From the book David King Stencils: Past, Present, and Crass!
published by Gingko Press, 2019

Essential Forms

There is a consistent aesthetic found in everything that Dave King does. It can be seen here in
this book, running through every page. His work distills the world into a series of essential
forms: silhouettes, monochromatic objects, frame grabs from films, photographs of shadows,
repurposed logos. Inspiration taken from art, advertising and comic books is boiled down into
only what is necessary. While there is always humor, there is nothing baroque. It is a world
reduced to the least amount of information needed to describe itself.

I met King in San Francisco in the early 1980s when he was part of the band Sleeping Dogs.
Back then I was very interested in his artwork, especially the Sleeping Dogs posters that had
appropriated images of Mickey Mouse and the Batman logo. In San Francisco at that time the
typical punk flyer utilized a rough shredded and torn graphic approach. The Sleeping Dogs
flyers were so different—they felt cartoony, clean and tight. Later I realized that he had designed
the Crass symbol, which was becoming more and more conspicuous in the Bay Area, tattooed
on bodies, and stenciled on walls and studded leather jackets.

In a way the Crass symbol, for which King is best known, is an outlier amongst the rest of his
work. He is typically focused on a singular easily readable form, but the Crass symbol integrates
multiple loaded images—cross, serpent, circle-backslash—into its final design. And its
subversive quality stems from this juxtaposition of well-known images that morph into something
wholly new. It is both enigmatic and familiar.

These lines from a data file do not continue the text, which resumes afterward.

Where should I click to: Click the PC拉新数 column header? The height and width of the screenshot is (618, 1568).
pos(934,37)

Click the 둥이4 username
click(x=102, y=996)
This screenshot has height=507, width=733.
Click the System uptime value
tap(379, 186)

The stencil, in general and as seen here in this book, is a primal and effective tool. The positive
space of the stencil itself is cut away, but then magically reappears as paint is blown through it
onto the intended surface. Think of prehistoric cave paintings of hands, achieved simply by
holding the positive hand on the cave wall, filling a mouth with pigment and spitting onto the
“stencil.” The result is the image of the hand, but also an image of negative space.

The stenciled pieces presented here are a lot like the work that King has made in other
mediums—high contrast, graphic and readily visible from a distance. He is obsessed with the
shapes and outlines of certain forms, and their contours and volumes repeat themselves again
and again throughout his investigations. In this book we can see both process and result, a
working and reworking of the same forms to create subtle repetitions and variations on a theme.

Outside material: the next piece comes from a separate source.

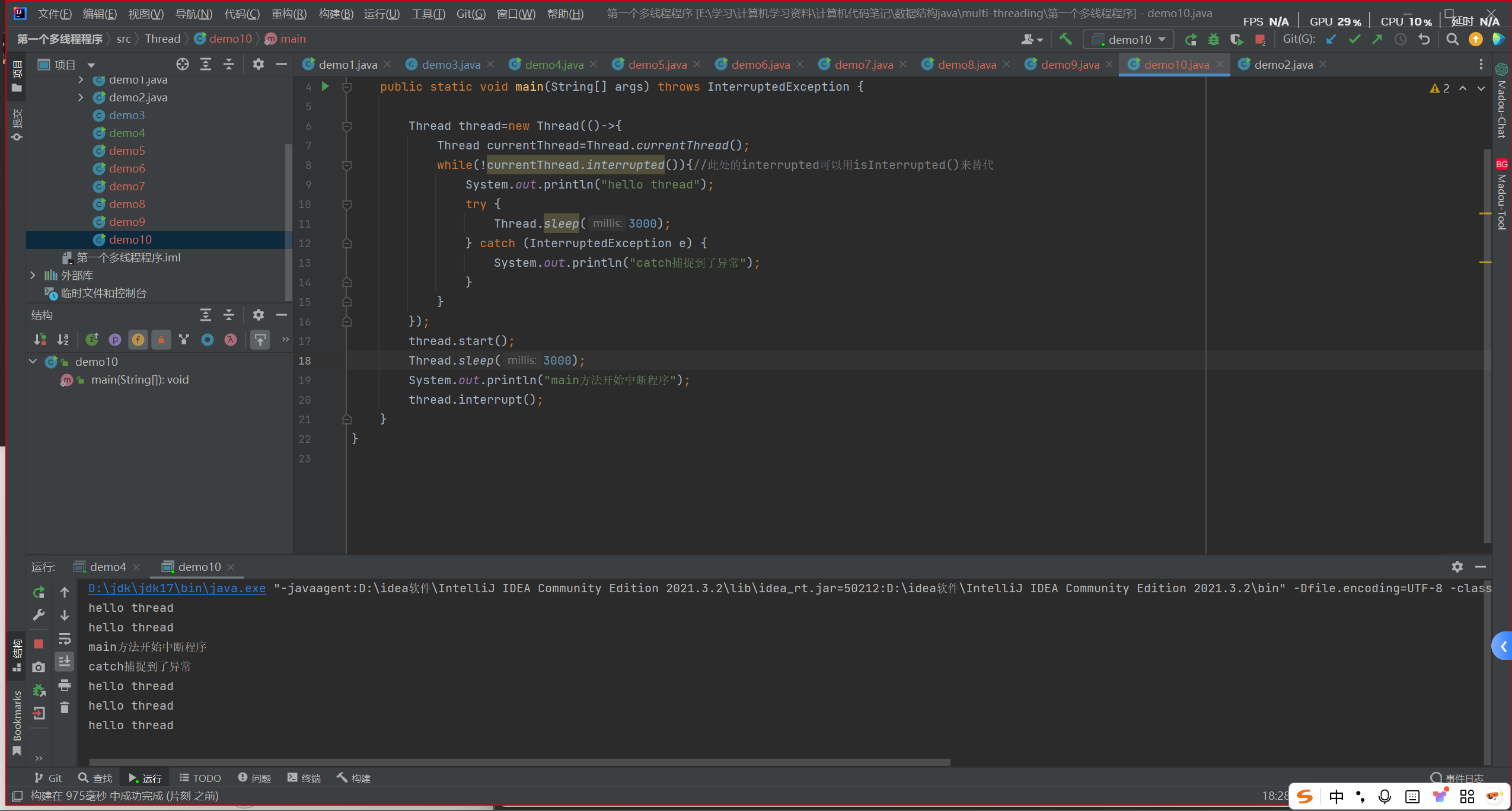
Task: Rerun demo10 in the Run panel
Action: pyautogui.click(x=39, y=592)
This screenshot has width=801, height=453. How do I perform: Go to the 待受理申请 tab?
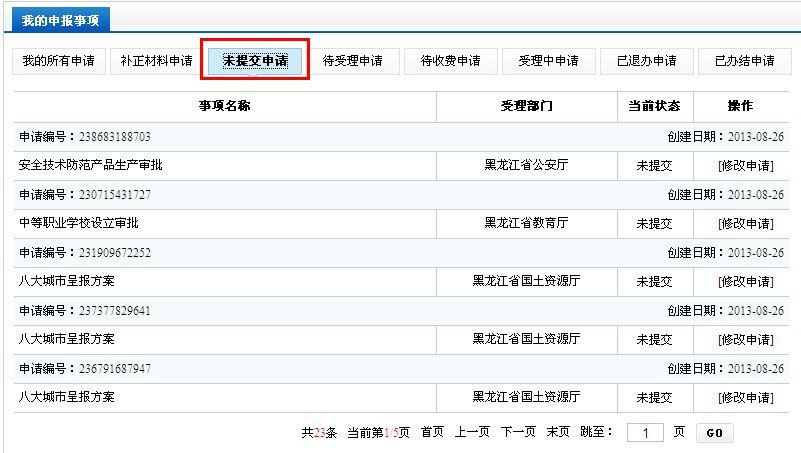coord(351,61)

King attended art school in South East Essex outside London in the 1960s. He later went on to
work in advertising in London, first as an art director and designer and then as an illustrator from
1967 to 1977. His work always reflects this professional graphic design history, and the specter of
advertising is apparent in everything he has done since. In fact, according to King, the design
of the snake’s head found in the Crass symbol reflects a promotional design piece he had done
for a client, Yorkshire Television, for a series of TV plays called The Seven Deadly Sins. In this
piece the snakes grew more twisted with every sin.

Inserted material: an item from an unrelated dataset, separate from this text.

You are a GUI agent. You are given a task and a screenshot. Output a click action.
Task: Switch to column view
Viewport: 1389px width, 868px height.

Like many British artists of his generation, King has an obsession with a certain type of
American visual culture—much of it relating to the postwar period. There are many examples of
this impulse in others: J. G. Ballard, Eduardo Paolozzi and Richard Hamilton of the Independent
Group, to name a few. At the same time there is something undeniably British about King’s
aesthetic. After living in America for the last 40 years, it’s as if he sees British visual culture the
way that he once viewed American visual culture. Whereas once it was Mickey Mouse, now it’s
the teapot creeping into the Crass symbol…

In the late 1970s King dropped out of the London advertising world and went to live with some
former art school friends in a communal living experiment in the countryside. This project would
take the shape of what we now know as Crass. It is not a stretch to compare King’s journey
from advertising to punk, to that of the fictional character Don Draper from Mad Men—exiting
Madison Avenue for the West Coast and Big Sur’s Esalen Institute. As utopian dreams fade and
new nightmares emerge, symbols and images of earlier promise remain as potent reminders.
The Crass symbol is one of these. It combines powerful elements into a simple form meant to
express something expansive. It is the distillation of a feeling—the promise of freedom, and the
rejection of a system that never cared about you anyway.